Top of Records for the task

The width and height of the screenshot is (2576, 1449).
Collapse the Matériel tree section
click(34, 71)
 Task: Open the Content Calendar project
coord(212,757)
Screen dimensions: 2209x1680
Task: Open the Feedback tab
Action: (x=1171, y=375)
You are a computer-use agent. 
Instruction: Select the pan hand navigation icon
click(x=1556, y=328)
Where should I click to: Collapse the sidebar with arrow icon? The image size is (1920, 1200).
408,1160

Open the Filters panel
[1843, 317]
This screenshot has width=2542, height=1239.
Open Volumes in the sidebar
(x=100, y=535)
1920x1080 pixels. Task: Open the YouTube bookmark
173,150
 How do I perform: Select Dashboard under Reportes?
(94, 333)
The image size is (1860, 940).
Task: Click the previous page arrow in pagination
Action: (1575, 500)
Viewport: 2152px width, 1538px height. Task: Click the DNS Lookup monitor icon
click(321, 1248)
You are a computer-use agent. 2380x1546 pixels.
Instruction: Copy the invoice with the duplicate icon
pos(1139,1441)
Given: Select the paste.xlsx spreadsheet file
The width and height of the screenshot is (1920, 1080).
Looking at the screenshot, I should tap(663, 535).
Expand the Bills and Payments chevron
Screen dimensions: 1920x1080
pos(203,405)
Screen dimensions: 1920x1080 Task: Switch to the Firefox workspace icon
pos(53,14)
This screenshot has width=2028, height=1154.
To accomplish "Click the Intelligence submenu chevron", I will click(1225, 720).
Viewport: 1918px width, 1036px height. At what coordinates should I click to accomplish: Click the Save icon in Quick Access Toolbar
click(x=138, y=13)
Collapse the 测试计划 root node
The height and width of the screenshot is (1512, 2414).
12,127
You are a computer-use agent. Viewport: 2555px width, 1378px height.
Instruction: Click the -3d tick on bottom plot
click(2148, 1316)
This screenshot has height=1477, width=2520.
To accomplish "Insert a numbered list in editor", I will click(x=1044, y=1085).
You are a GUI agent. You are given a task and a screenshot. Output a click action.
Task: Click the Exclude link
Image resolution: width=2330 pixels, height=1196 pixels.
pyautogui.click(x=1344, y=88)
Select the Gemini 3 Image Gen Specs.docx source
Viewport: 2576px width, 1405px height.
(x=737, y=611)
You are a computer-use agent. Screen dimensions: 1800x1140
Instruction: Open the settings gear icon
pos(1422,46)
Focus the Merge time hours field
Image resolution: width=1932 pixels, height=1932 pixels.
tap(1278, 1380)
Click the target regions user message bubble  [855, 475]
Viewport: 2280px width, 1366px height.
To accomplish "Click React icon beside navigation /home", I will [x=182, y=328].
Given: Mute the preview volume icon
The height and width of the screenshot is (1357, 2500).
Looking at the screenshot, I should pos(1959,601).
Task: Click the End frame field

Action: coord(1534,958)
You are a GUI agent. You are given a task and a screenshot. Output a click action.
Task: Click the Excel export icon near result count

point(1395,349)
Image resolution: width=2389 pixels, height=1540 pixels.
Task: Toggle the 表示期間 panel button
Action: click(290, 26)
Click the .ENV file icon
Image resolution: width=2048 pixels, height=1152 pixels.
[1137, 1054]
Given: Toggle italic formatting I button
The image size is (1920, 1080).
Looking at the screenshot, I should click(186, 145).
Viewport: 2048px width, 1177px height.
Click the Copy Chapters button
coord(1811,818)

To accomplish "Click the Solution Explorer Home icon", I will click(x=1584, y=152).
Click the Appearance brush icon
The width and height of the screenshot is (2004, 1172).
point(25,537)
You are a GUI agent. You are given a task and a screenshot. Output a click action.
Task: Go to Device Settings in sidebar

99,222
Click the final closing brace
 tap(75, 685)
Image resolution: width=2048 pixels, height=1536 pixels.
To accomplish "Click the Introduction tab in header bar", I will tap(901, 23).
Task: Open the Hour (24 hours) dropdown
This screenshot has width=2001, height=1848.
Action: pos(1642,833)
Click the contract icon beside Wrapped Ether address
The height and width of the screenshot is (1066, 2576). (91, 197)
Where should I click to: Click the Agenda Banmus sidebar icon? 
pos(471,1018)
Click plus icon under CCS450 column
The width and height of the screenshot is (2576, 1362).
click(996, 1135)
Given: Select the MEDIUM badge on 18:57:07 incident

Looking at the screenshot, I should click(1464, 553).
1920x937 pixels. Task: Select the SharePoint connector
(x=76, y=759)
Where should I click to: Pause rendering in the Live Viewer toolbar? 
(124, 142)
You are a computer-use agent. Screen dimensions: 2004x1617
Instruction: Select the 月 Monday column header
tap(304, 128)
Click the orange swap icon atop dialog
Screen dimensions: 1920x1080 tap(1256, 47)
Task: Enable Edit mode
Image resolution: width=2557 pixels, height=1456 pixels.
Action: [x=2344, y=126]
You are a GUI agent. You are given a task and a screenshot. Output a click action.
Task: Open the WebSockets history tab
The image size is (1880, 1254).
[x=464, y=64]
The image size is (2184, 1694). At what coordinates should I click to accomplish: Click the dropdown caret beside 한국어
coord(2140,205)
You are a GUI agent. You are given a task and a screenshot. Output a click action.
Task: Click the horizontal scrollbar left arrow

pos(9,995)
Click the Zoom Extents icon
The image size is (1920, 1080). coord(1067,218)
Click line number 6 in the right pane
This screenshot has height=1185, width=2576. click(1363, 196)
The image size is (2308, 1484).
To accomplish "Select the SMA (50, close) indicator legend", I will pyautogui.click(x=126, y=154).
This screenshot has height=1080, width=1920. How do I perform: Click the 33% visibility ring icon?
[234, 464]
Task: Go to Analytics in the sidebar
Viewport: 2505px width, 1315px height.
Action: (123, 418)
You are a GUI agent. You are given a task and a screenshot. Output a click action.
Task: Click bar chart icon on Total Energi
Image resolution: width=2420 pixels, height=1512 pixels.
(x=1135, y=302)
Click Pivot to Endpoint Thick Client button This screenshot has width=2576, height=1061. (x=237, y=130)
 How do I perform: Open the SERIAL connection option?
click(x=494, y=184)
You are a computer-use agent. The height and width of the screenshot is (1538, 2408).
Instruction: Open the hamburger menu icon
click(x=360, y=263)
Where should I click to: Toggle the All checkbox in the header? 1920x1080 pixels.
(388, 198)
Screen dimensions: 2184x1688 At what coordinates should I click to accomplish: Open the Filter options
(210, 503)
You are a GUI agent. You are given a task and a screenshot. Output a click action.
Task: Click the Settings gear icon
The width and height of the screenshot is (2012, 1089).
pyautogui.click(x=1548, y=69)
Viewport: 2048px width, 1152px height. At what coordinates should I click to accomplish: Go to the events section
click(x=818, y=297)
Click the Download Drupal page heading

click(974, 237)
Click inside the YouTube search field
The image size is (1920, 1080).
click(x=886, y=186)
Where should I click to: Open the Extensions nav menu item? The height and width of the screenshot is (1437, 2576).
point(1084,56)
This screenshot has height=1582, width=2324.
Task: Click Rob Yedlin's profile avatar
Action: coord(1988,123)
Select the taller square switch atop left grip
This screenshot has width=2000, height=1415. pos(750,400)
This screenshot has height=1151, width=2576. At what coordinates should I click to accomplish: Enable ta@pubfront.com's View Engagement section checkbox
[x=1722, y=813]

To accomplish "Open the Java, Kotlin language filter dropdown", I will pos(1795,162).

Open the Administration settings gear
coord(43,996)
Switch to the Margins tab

Bottom of Records for the task

Directions for this task
Where a line of the data above includes "computer", copy that line.

Result of the exercise
You are a computer-use agent. 
You are a computer-use agent. 2380x1546 pixels.
You are a computer-use agent. Viewport: 2555px width, 1378px height.
You are a computer-use agent. Screen dimensions: 1800x1140
You are a computer-use agent. Screen dimensions: 2004x1617
You are a computer-use agent. The height and width of the screenshot is (1538, 2408).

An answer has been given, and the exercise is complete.